Exercise details> Quote the following records word for word, reproducing every line without any change.

Extracted material>
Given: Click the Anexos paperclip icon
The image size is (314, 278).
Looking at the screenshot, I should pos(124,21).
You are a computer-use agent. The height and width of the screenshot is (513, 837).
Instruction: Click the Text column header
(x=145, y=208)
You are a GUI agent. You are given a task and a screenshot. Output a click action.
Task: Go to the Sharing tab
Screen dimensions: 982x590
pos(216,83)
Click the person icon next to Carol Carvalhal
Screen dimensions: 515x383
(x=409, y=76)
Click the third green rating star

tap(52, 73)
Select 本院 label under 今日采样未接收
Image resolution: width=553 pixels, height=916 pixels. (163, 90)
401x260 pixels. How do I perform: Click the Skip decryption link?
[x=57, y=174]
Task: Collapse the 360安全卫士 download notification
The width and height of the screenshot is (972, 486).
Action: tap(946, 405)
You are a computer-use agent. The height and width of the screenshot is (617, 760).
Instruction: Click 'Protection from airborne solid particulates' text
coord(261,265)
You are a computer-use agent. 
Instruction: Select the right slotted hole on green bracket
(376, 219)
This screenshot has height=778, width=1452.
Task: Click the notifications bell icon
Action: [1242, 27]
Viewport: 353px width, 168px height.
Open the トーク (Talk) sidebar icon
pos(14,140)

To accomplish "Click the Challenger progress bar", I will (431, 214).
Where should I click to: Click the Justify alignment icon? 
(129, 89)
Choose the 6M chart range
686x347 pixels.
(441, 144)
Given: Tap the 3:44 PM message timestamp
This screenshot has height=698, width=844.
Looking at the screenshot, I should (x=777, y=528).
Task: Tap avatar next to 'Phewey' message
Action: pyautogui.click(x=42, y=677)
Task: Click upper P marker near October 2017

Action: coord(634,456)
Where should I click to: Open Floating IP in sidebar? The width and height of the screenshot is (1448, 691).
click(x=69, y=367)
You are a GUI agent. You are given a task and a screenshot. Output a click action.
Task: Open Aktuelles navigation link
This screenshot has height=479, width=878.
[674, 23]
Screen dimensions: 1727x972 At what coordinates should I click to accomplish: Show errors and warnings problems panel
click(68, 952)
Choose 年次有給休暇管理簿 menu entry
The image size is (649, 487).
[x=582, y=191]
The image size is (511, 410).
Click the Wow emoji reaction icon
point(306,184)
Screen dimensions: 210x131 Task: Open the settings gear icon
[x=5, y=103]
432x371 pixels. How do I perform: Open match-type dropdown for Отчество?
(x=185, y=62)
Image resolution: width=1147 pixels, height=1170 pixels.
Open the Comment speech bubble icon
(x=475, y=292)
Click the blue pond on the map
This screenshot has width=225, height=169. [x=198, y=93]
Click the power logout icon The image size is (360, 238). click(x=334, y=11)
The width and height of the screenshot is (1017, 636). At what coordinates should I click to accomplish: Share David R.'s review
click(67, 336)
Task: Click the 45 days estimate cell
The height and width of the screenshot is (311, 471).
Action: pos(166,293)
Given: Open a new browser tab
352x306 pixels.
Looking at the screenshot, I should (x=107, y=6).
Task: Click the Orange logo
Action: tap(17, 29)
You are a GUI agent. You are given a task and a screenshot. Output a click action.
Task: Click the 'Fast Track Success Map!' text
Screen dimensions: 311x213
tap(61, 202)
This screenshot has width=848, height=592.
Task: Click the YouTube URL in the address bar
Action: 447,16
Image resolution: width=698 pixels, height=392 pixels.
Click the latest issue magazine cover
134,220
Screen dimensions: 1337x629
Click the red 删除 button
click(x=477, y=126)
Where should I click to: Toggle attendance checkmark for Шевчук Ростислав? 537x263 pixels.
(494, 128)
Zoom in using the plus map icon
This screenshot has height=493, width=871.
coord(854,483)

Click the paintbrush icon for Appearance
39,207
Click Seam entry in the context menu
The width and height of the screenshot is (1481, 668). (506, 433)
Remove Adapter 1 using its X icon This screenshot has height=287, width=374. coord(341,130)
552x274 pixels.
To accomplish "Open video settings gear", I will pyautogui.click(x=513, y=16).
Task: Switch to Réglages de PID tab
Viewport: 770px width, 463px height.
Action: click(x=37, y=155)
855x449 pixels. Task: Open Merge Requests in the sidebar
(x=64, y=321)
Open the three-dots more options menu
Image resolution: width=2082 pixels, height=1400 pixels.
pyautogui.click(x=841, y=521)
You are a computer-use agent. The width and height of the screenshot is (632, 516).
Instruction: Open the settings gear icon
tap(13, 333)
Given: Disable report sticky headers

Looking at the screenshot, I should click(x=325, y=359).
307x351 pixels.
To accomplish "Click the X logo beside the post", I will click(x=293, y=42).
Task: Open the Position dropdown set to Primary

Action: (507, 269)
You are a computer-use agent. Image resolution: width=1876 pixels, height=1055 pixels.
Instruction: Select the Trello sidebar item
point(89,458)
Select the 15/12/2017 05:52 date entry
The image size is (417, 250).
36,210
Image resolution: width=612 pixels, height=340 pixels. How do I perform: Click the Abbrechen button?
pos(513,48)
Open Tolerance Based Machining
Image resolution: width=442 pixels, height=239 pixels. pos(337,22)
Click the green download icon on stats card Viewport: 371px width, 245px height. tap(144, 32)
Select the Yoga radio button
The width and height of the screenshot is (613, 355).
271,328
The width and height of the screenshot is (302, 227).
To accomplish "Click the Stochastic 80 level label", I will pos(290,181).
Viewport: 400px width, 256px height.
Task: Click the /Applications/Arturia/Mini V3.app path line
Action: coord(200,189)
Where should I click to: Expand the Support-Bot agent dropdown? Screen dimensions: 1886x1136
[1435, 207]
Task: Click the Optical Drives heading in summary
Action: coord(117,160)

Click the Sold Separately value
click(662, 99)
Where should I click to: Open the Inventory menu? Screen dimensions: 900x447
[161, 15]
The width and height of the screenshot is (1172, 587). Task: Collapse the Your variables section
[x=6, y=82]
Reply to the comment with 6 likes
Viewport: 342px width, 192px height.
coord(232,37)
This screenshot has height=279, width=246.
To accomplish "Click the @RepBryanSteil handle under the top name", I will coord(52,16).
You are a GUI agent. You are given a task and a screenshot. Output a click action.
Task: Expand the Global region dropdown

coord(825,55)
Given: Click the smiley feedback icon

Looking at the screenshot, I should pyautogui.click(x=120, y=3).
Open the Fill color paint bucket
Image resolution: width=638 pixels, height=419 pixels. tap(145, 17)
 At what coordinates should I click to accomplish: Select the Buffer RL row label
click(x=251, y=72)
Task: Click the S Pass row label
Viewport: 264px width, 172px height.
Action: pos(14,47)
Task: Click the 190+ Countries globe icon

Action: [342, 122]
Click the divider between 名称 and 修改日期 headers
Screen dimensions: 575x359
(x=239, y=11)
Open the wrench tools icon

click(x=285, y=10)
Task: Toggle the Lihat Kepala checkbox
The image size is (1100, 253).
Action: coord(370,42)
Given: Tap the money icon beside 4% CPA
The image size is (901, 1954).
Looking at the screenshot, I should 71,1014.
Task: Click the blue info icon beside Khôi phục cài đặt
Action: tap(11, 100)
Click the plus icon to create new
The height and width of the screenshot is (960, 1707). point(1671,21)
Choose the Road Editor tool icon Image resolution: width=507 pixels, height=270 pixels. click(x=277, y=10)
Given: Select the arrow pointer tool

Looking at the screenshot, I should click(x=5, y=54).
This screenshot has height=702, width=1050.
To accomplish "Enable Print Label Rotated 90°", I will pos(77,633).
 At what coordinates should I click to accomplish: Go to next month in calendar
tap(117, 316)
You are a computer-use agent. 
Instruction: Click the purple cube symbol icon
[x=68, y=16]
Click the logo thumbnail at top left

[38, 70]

Reply to the task>
Given: Click the Anexos paperclip icon
The image size is (314, 278).
Looking at the screenshot, I should pos(124,21).
You are a computer-use agent. The height and width of the screenshot is (513, 837).
Instruction: Click the Text column header
(x=145, y=208)
You are a GUI agent. You are given a task and a screenshot. Output a click action.
Task: Go to the Sharing tab
Screen dimensions: 982x590
pos(216,83)
Click the person icon next to Carol Carvalhal
Screen dimensions: 515x383
(x=409, y=76)
Click the third green rating star

tap(52, 73)
Select 本院 label under 今日采样未接收
Image resolution: width=553 pixels, height=916 pixels. (163, 90)
401x260 pixels. How do I perform: Click the Skip decryption link?
[x=57, y=174]
Task: Collapse the 360安全卫士 download notification
The width and height of the screenshot is (972, 486).
Action: tap(946, 405)
You are a computer-use agent. The height and width of the screenshot is (617, 760).
Instruction: Click 'Protection from airborne solid particulates' text
coord(261,265)
You are a computer-use agent. 
Instruction: Select the right slotted hole on green bracket
(376, 219)
This screenshot has height=778, width=1452.
Task: Click the notifications bell icon
Action: [1242, 27]
Viewport: 353px width, 168px height.
Open the トーク (Talk) sidebar icon
pos(14,140)

To accomplish "Click the Challenger progress bar", I will (431, 214).
Where should I click to: Click the Justify alignment icon? 
(129, 89)
Choose the 6M chart range
686x347 pixels.
(441, 144)
Given: Tap the 3:44 PM message timestamp
This screenshot has height=698, width=844.
Looking at the screenshot, I should (x=777, y=528).
Task: Tap avatar next to 'Phewey' message
Action: pyautogui.click(x=42, y=677)
Task: Click upper P marker near October 2017

Action: coord(634,456)
Where should I click to: Open Floating IP in sidebar? The width and height of the screenshot is (1448, 691).
click(x=69, y=367)
You are a GUI agent. You are given a task and a screenshot. Output a click action.
Task: Open Aktuelles navigation link
This screenshot has height=479, width=878.
[674, 23]
Screen dimensions: 1727x972 At what coordinates should I click to accomplish: Show errors and warnings problems panel
click(68, 952)
Choose 年次有給休暇管理簿 menu entry
The image size is (649, 487).
[x=582, y=191]
The image size is (511, 410).
Click the Wow emoji reaction icon
point(306,184)
Screen dimensions: 210x131 Task: Open the settings gear icon
[x=5, y=103]
432x371 pixels. How do I perform: Open match-type dropdown for Отчество?
(x=185, y=62)
Image resolution: width=1147 pixels, height=1170 pixels.
Open the Comment speech bubble icon
(x=475, y=292)
Click the blue pond on the map
This screenshot has width=225, height=169. [x=198, y=93]
Click the power logout icon The image size is (360, 238). click(x=334, y=11)
The width and height of the screenshot is (1017, 636). At what coordinates should I click to accomplish: Share David R.'s review
click(67, 336)
Task: Click the 45 days estimate cell
The height and width of the screenshot is (311, 471).
Action: pos(166,293)
Given: Open a new browser tab
352x306 pixels.
Looking at the screenshot, I should (x=107, y=6).
Task: Click the Orange logo
Action: tap(17, 29)
You are a GUI agent. You are given a task and a screenshot. Output a click action.
Task: Click the 'Fast Track Success Map!' text
Screen dimensions: 311x213
tap(61, 202)
This screenshot has width=848, height=592.
Task: Click the YouTube URL in the address bar
Action: 447,16
Image resolution: width=698 pixels, height=392 pixels.
Click the latest issue magazine cover
134,220
Screen dimensions: 1337x629
Click the red 删除 button
click(x=477, y=126)
Where should I click to: Toggle attendance checkmark for Шевчук Ростислав? 537x263 pixels.
(494, 128)
Zoom in using the plus map icon
This screenshot has height=493, width=871.
coord(854,483)

Click the paintbrush icon for Appearance
39,207
Click Seam entry in the context menu
The width and height of the screenshot is (1481, 668). (506, 433)
Remove Adapter 1 using its X icon This screenshot has height=287, width=374. coord(341,130)
552x274 pixels.
To accomplish "Open video settings gear", I will pyautogui.click(x=513, y=16).
Task: Switch to Réglages de PID tab
Viewport: 770px width, 463px height.
Action: click(x=37, y=155)
855x449 pixels. Task: Open Merge Requests in the sidebar
(x=64, y=321)
Open the three-dots more options menu
Image resolution: width=2082 pixels, height=1400 pixels.
pyautogui.click(x=841, y=521)
You are a computer-use agent. The width and height of the screenshot is (632, 516).
Instruction: Open the settings gear icon
tap(13, 333)
Given: Disable report sticky headers

Looking at the screenshot, I should click(x=325, y=359).
307x351 pixels.
To accomplish "Click the X logo beside the post", I will click(x=293, y=42).
Task: Open the Position dropdown set to Primary

Action: (507, 269)
You are a computer-use agent. Image resolution: width=1876 pixels, height=1055 pixels.
Instruction: Select the Trello sidebar item
point(89,458)
Select the 15/12/2017 05:52 date entry
The image size is (417, 250).
36,210
Image resolution: width=612 pixels, height=340 pixels. How do I perform: Click the Abbrechen button?
pos(513,48)
Open Tolerance Based Machining
Image resolution: width=442 pixels, height=239 pixels. pos(337,22)
Click the green download icon on stats card Viewport: 371px width, 245px height. tap(144, 32)
Select the Yoga radio button
The width and height of the screenshot is (613, 355).
271,328
The width and height of the screenshot is (302, 227).
To accomplish "Click the Stochastic 80 level label", I will pos(290,181).
Viewport: 400px width, 256px height.
Task: Click the /Applications/Arturia/Mini V3.app path line
Action: coord(200,189)
Where should I click to: Expand the Support-Bot agent dropdown? Screen dimensions: 1886x1136
[1435, 207]
Task: Click the Optical Drives heading in summary
Action: coord(117,160)

Click the Sold Separately value
click(662, 99)
Where should I click to: Open the Inventory menu? Screen dimensions: 900x447
[161, 15]
The width and height of the screenshot is (1172, 587). Task: Collapse the Your variables section
[x=6, y=82]
Reply to the comment with 6 likes
Viewport: 342px width, 192px height.
coord(232,37)
This screenshot has height=279, width=246.
To accomplish "Click the @RepBryanSteil handle under the top name", I will coord(52,16).
You are a GUI agent. You are given a task and a screenshot. Output a click action.
Task: Expand the Global region dropdown

coord(825,55)
Given: Click the smiley feedback icon

Looking at the screenshot, I should pyautogui.click(x=120, y=3).
Open the Fill color paint bucket
Image resolution: width=638 pixels, height=419 pixels. tap(145, 17)
 At what coordinates should I click to accomplish: Select the Buffer RL row label
click(x=251, y=72)
Task: Click the S Pass row label
Viewport: 264px width, 172px height.
Action: pos(14,47)
Task: Click the 190+ Countries globe icon

Action: [342, 122]
Click the divider between 名称 and 修改日期 headers
Screen dimensions: 575x359
(x=239, y=11)
Open the wrench tools icon

click(x=285, y=10)
Task: Toggle the Lihat Kepala checkbox
The image size is (1100, 253).
Action: coord(370,42)
Given: Tap the money icon beside 4% CPA
The image size is (901, 1954).
Looking at the screenshot, I should 71,1014.
Task: Click the blue info icon beside Khôi phục cài đặt
Action: tap(11, 100)
Click the plus icon to create new
The height and width of the screenshot is (960, 1707). point(1671,21)
Choose the Road Editor tool icon Image resolution: width=507 pixels, height=270 pixels. click(x=277, y=10)
Given: Select the arrow pointer tool

Looking at the screenshot, I should click(x=5, y=54).
This screenshot has height=702, width=1050.
To accomplish "Enable Print Label Rotated 90°", I will pos(77,633).
 At what coordinates should I click to accomplish: Go to next month in calendar
tap(117, 316)
You are a computer-use agent. 
Instruction: Click the purple cube symbol icon
[x=68, y=16]
Click the logo thumbnail at top left

[38, 70]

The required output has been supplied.